Start Given records
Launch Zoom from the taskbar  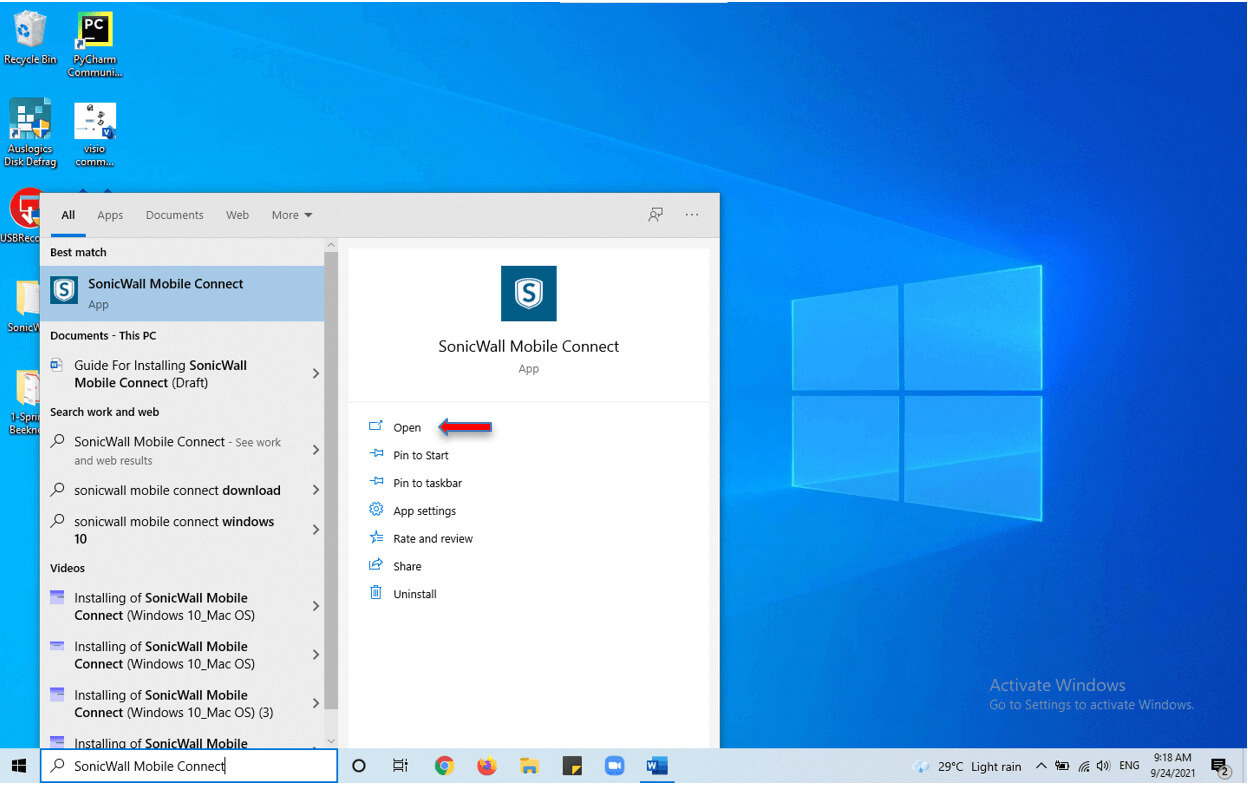coord(614,765)
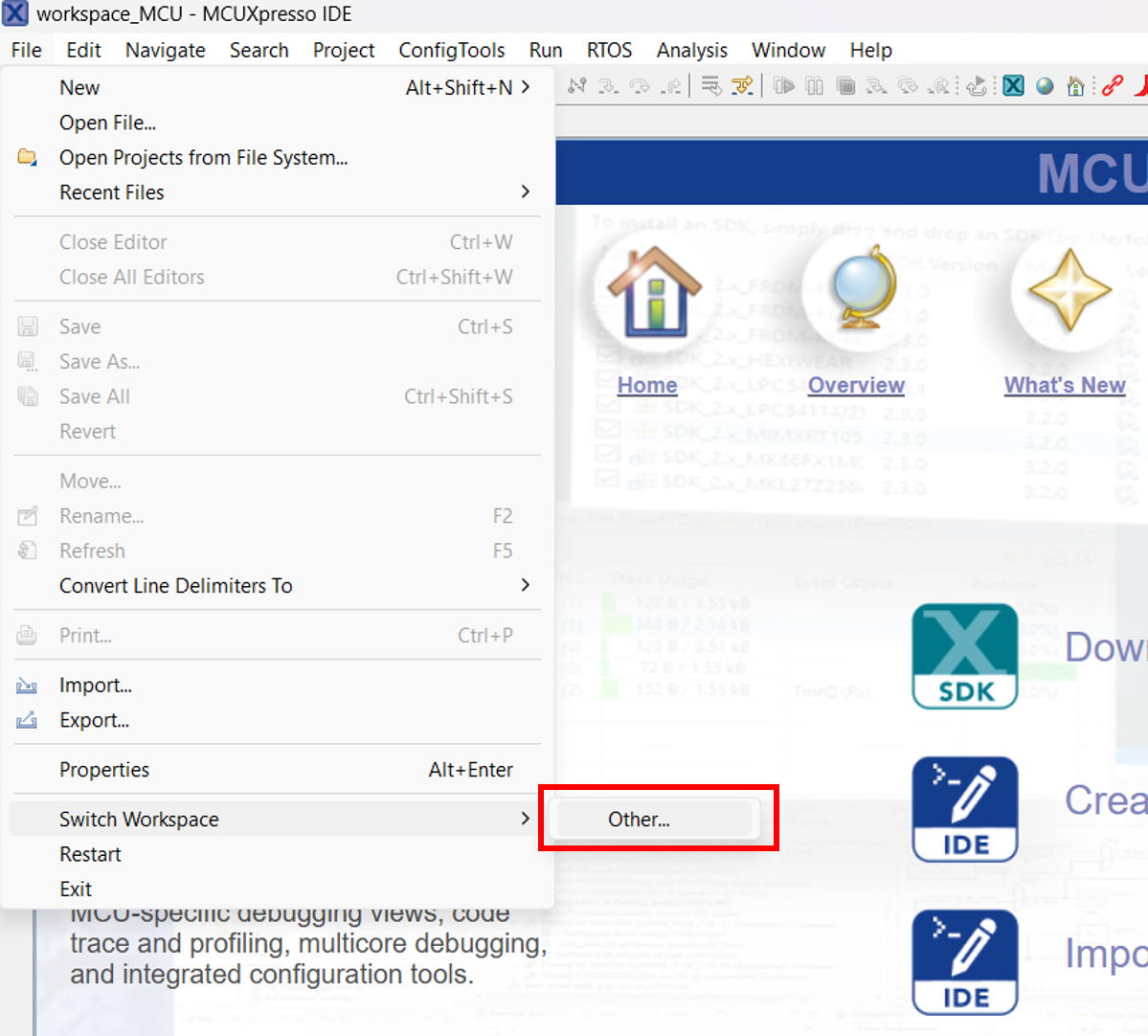Viewport: 1148px width, 1036px height.
Task: Click the What's New star icon
Action: 1069,290
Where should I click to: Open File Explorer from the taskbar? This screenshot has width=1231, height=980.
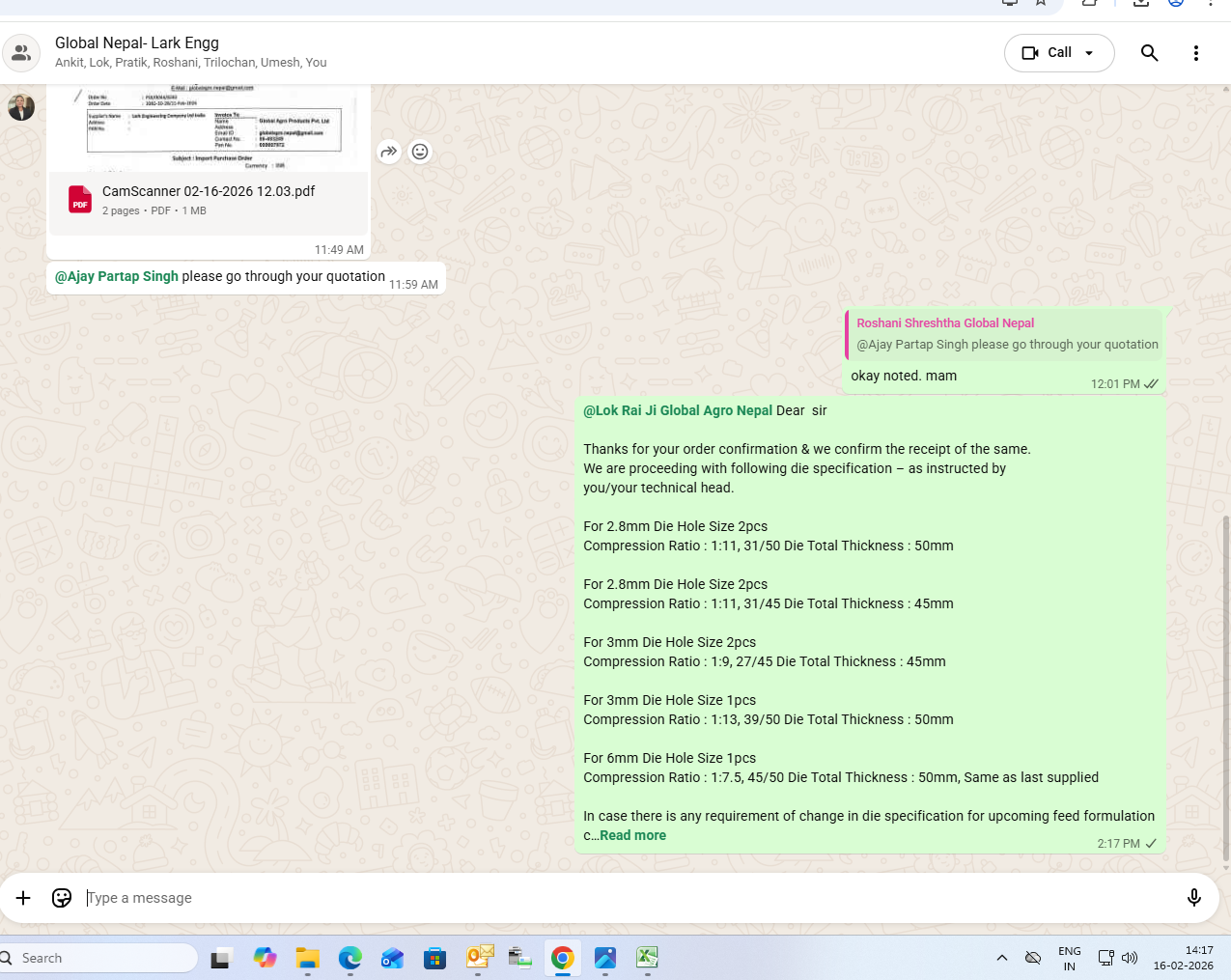308,958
End Given records
» **Directive**
Can you update the data from the line with "Where should I" through the end of the data so that "File Explorer" becomes "Settings", with nothing else changed, and return only those lines, leaving out the pictures?

» **Expected output**
Where should I click to: Open Settings from the taskbar? This screenshot has width=1231, height=980.
308,958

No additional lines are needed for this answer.